Set exercise: In the text on the hippie way of life, how many sannyasins are said to exist in India right now?

This is new in the West, because the West has become for the first time affluent. It is one of the ancient traditions in India. Right now five million sannyasins exist in India, wandering. They have been always there. They don't stay in one place, they don't work - they simply exist. They beg, the society supports them. But they can exist only because a society exists, and the better the society is established the better they can exist. That is why only in America is the hippie way of life possible.

Because American society is now well established, rich, it can afford a few young men wandering here and there, playing with life. It can afford it. In a poor society hippies cannot exist, a poor society cannot afford them.

So the hippie way of life is not an alternative, it is a by-product. And it happens only when a society has reached a particular point of establishment, richness. Then it can allow a few young men to wander here and there and experiment. This hippie way of life cannot become universal and I never suggest that which cannot become universal because it is useless. And if you have to depend on the society you condemn, then the whole thing seems to be bogus.

I don't say no work and play, I say make your work your play. That is totally different, that can exist universally. Then you are not exploiting; otherwise hippies are exploiting. They may be exploiting their parents, their families, but they are exploiting. Their father and their mother and their brothers are working hard and they are enjoying a hippie way of life. This is sheer exploitation. Somebody has to work, and if somebody has to work it is better you work yourself. But change the work into play. If the work itself becomes the play then the whole world can go hippie, then there is no problem.

Material:

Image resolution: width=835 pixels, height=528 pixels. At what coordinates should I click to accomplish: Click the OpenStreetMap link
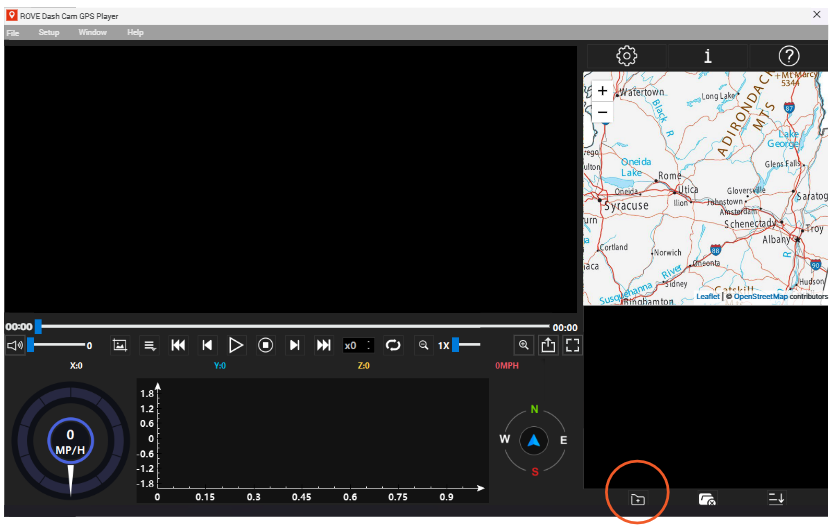760,297
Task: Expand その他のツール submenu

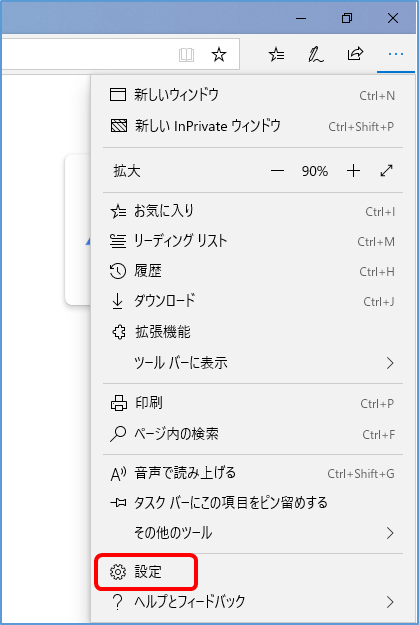Action: 253,533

Right answer: Five million.